Renegade 270, the number standing for the amount of horsepower that is being developed by the Lycoming TSIO-540 mounted up on the pod. For a basic airframe that started with a 125-horse- power engine, the power is significant. In flying and instructing in previous Lakes - Buccaneers, with a 200-hp Lycoming - I never had the impression that they were underpowered, but after flying the 270-hp model, there is no looking back. It is quite a happy marriage of airplane and horsepower. More than that, too. The hull is longer than the Buccaneer's and has been reshaped. The horsepower part tends to relate to the airplane. The longer and better hull makes it a better boat.

     The improvements that made a Buccaneer into a Renegade were quite obvious in some lake flying in central Florida. The surface wind was running 10 to 12 knots, not enough to make whitecaps on the shallow lakes around Orlando but enough to get the waves up. If I had been flying a Buccaneer, I would have looked for protected water near the edge of the lake. With the Turbo Renegade, we shot landings (waterings?) in the middle of the lake where the waves were higher than I would have taken in a Buccaneer.
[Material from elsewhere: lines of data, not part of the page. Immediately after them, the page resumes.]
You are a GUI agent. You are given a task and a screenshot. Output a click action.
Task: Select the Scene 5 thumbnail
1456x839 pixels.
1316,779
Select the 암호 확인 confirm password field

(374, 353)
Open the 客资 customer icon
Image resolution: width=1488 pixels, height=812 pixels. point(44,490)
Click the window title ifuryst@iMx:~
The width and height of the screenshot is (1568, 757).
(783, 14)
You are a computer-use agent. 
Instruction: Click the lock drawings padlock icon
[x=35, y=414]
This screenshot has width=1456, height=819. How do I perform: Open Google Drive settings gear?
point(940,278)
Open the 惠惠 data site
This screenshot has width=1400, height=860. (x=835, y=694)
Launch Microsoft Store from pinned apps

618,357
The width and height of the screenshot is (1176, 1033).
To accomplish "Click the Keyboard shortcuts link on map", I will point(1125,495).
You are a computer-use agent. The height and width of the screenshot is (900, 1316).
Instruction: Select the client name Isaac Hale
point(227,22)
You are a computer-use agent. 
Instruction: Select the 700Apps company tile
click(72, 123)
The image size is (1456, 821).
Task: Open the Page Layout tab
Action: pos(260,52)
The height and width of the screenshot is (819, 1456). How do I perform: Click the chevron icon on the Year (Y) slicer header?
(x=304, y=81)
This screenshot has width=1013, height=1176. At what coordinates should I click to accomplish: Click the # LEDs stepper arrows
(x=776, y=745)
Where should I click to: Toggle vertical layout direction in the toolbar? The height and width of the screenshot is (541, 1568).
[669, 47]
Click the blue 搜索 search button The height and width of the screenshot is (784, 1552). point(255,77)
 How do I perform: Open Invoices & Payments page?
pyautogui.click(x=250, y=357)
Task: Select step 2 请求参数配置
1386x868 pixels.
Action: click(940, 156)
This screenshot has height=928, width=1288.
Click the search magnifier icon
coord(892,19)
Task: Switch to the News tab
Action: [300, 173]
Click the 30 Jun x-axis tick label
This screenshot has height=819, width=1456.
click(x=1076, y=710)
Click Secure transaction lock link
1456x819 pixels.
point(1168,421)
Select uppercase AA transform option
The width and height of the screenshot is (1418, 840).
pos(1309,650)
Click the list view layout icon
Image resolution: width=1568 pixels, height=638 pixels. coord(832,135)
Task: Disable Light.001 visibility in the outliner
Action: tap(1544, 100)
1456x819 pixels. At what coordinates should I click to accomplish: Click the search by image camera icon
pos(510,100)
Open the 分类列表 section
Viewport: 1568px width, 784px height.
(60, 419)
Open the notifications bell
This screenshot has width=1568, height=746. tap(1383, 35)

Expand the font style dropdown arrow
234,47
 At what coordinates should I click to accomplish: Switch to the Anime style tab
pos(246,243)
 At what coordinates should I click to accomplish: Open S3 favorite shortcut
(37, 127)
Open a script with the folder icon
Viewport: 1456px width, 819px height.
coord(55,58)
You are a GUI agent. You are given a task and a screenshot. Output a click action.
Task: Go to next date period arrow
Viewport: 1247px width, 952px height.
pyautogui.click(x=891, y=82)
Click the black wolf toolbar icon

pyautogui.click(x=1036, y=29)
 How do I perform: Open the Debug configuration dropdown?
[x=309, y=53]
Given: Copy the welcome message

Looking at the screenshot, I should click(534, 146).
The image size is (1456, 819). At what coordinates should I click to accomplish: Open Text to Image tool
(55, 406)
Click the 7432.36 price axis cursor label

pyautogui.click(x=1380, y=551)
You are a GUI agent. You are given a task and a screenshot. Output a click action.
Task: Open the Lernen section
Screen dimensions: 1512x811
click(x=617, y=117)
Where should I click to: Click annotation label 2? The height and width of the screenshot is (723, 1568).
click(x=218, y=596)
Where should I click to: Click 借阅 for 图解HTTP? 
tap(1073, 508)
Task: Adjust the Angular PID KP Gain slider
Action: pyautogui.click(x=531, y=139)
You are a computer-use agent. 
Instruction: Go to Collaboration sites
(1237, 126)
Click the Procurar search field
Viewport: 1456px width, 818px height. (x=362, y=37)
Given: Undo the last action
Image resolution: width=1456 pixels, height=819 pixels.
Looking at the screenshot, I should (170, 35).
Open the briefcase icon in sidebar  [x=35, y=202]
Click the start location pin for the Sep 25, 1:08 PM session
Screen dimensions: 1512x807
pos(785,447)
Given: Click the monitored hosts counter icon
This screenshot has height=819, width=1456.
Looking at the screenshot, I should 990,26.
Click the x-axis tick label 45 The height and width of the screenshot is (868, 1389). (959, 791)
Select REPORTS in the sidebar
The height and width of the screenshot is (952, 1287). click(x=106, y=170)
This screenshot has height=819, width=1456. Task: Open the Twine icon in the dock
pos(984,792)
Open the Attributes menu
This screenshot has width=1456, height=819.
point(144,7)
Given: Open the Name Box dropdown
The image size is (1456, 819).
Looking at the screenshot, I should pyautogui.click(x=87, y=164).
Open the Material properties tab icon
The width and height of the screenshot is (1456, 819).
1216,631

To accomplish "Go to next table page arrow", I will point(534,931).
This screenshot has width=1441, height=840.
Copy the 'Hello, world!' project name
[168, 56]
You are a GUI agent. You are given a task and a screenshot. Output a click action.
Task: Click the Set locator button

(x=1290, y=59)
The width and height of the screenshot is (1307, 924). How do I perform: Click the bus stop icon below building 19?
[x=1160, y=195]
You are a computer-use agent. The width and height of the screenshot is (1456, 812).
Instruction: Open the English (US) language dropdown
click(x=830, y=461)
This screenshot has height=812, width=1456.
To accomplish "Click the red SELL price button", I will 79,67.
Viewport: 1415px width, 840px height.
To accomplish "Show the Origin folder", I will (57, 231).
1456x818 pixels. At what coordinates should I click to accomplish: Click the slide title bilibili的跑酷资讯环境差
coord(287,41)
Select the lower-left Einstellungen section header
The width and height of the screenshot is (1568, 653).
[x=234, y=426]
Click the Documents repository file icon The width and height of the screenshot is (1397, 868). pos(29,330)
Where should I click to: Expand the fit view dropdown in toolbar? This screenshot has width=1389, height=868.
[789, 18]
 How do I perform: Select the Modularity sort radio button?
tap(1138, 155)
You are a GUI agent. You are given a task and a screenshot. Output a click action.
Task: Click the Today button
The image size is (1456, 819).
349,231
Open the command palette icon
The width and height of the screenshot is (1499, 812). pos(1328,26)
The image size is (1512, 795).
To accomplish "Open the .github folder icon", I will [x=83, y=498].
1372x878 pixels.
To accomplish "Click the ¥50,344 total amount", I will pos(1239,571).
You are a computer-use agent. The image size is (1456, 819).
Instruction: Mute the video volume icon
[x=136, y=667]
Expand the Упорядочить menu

     Waves bother seaplane pilots because they beat up the airframe and they prompt porpoising, a term also used for landplanes and a term that takes on real meaning when, in a seaplane, elevator control gets out of phase with the wave action. Seas can just get too high as well, and if you remember the World War 11 stories about the Catalinas or other seaplanes water-taxiing hundreds of miles after a rescue, it was usually because the seas were too high for a takeoff. Converting an airplane to a boat is relatively simple because once you touch the water the drag is high and the stop is quick. Converting the boat back to an airplane takes a lot more distance and involves a lot more wave encounters, again because the drag is high.

     The Renegade deals with waves nicely. This day we were able to fly the seaplane onto the water (as opposed to

making a full-stall touchdown, which you would do in rough water), and after the first takeoff there was no porpoising at all. The drill on takeoff is to give it the 270 horses, apply full back stick, and when the airplane rears up out of the water, ready to get on the step, release back pressure until it is running level on the water, on the step. If a wave induces a pitch change, the way to deal with it is to virtually ignore it. The new hull shape tends to damp pitch changes instead of accentuate them.

On landing, the same procedure works. Flare, fly the airplane onto the water gently, power off, and as it slows and you feel it start to enter the water as opposed to skimming across it, back stick, and it stops with a nice splash.

On the surface, all the Lake amphibians are more like motorboats. Airplanes with floats are more like sailboats, and while I like sailboats a lot more than motorboats, I also appreciate the Lake's surface handling qualities. Step-taxiing is a lot of fun, rather like roaring about in a fine motorboat.